Why Cepheid variables are special
Kate Hartman, an undergraduate from Pomona College working with Rachael Beaton, the NASA Hubble and Carnegie-Princeton Postdoctoral Fellow at Princeton University, was tasked with using APOGEE data to determine the amount of elements present in each Cepheid star measured. Though it may sound simple, this type of measurement is vital to ensure astronomers’ calibration of the period-luminosity relationship for Cepheid variables — called the Leavitt Law — is correct. Problems with that calibration would affect distances measured using the law, which would increase uncertainties in other types of distance measurements, as well.

Delta_Cephei_lightcurve
A light curve showing Delta Cephei’s brightness over time. Delta Cephei is the prototype Cepheid variable star, after which the class is named.
ThomasK Vbg (Wikipedia)
The Leavitt Law works like this: Cepheid variables are giant stars that pulsate — physically — over the course of hours or days. As Beaton explained in a press release, “over a pulsation cycle of a Cepheid variable, the star’s properties change. Its temperature, surface gravity, and atmospheric properties can vary greatly over a fairly short time.”  These stars demonstrate a clear period-luminosity relationship — a correlation between the period over which a star varies and its intrinsic brightness — that means once an astronomer has measured a Cepheid’s light curve (the variation in its light over time), they immediately know the brightness of the star. Knowing the intrinsic brightness of the star — rather than simply how bright the star appears — allows the astronomer to calculate its distance, because objects get dimmer with distance via a simple and universal law.

This is why only certain types of stars can be used as distance indicators — without the ability to know for certain how bright a star or other object actually is, astronomers cannot use it to measure distance.

APOGEE’s Cepheid catalog
So then the question arises: Do variables with slightly different chemical compositions or in different chemical environments have different period-luminosity relationships? Or is the single Leavitt Law capable of letting astronomers view any Cepheid variable, anywhere, and measuring its distance in a more straightforward way? And, additionally: Are surveys like APOGEE capable of producing reliable information, such as composition, about these stars, when a single image could catch the star at any random time during its pulsation period?

Hartman and Beaton wanted to find out. APOGEE was perfect for this job, because although it’s “optimized to study the cool, old giant-type stars found all across our galaxy,” said Beaton, “Cepheid variables … are similar in temperature, so they are well suited for APOGEE.”

Thus, APOGEE not only provides a large catalog of Cepheids, it also provides a tool to measure their properties in the same way that other (older) stars are measured. This type of consistency lets astronomers study both young and old parts of the galaxy to better trace its evolution.

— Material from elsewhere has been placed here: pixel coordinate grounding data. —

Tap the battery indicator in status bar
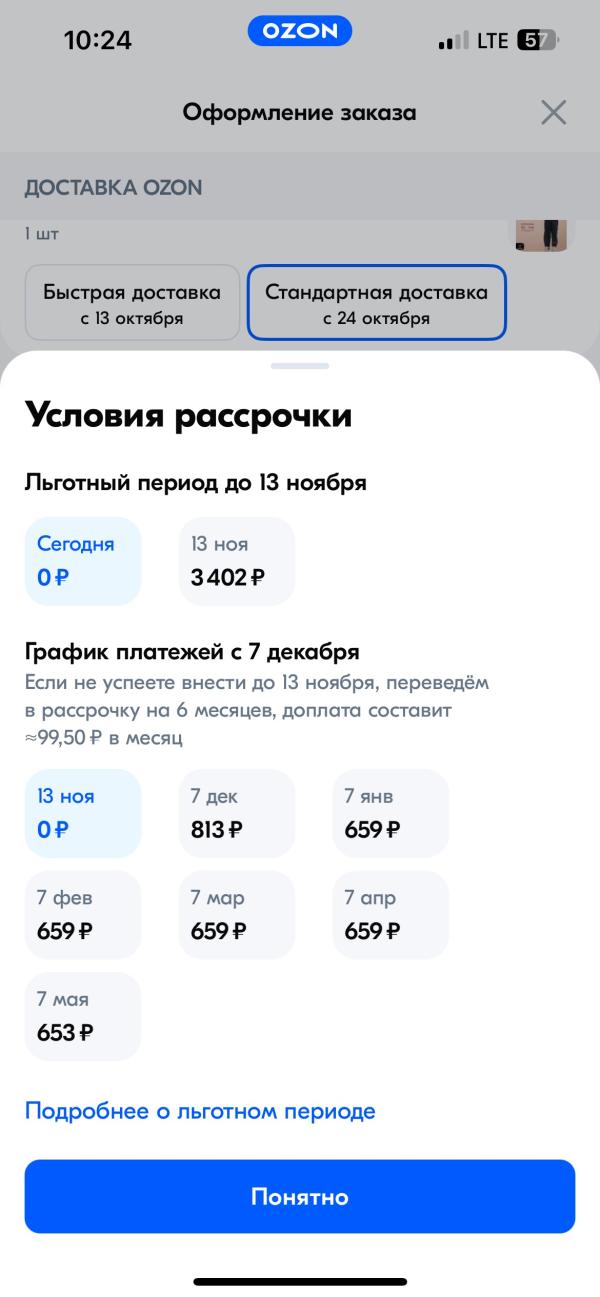600x1297 pixels. tap(537, 41)
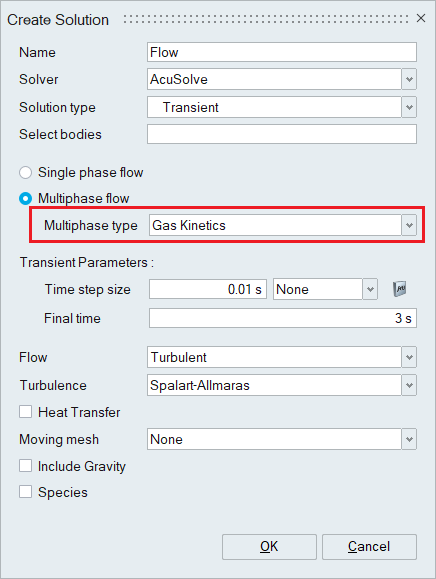Click the Name field containing Flow
This screenshot has height=579, width=436.
tap(282, 52)
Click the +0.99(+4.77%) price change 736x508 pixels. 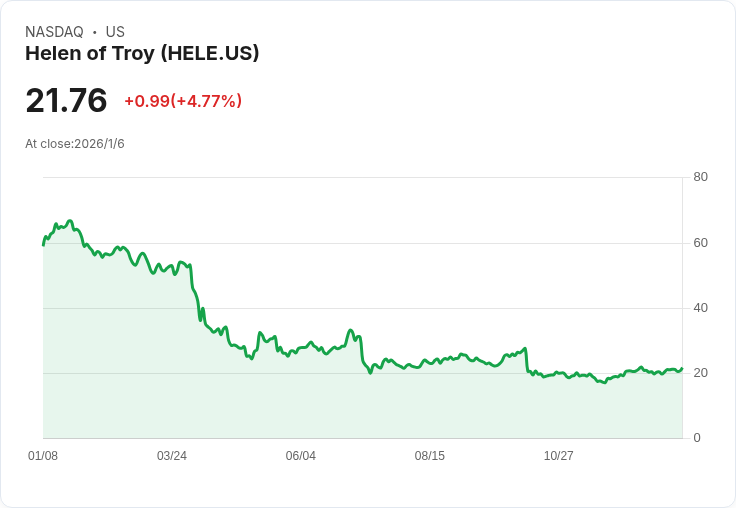183,101
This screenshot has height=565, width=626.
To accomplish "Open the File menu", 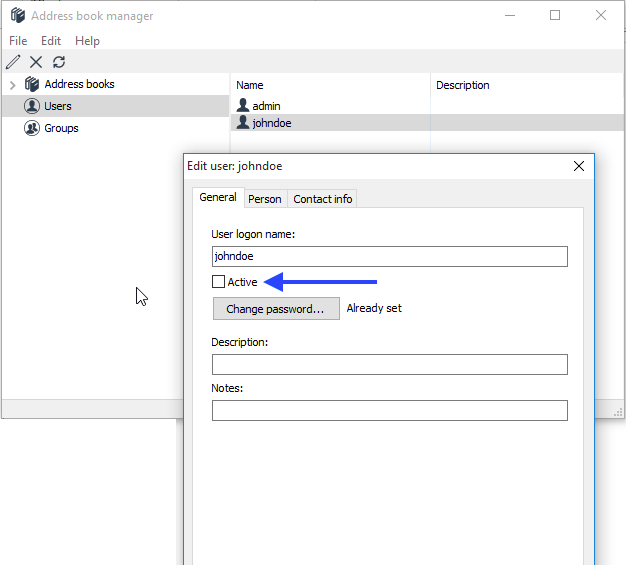I will click(x=18, y=41).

The Cepheid variable star in the Andromeda

Galaxy that allowed Edwin Hubble to measure
the distance to our neighboring galaxy.

NASA/ESA/Hubble Heritage Team

During the project, “I had to look at multiple spectra from the same Cepheid variable and measure the amount of different elements in the star,” said Hartman. “When we looked at a star’s spectrum across its entire pulsation cycle, we found no significant differences in the results. That means that we’re getting reliable results every time we look.”

So: APOGEE does a good job of measuring the chemical composition of Cepheid variables, regardless of where or when. That’s good news, because now that data can be paired with other up-and-coming surveys, such as Gaia parallaxes, to further test and calibrate the Leavitt Law and create an even better ruler for astronomers to use to measure and map out our galaxy and the universe around us.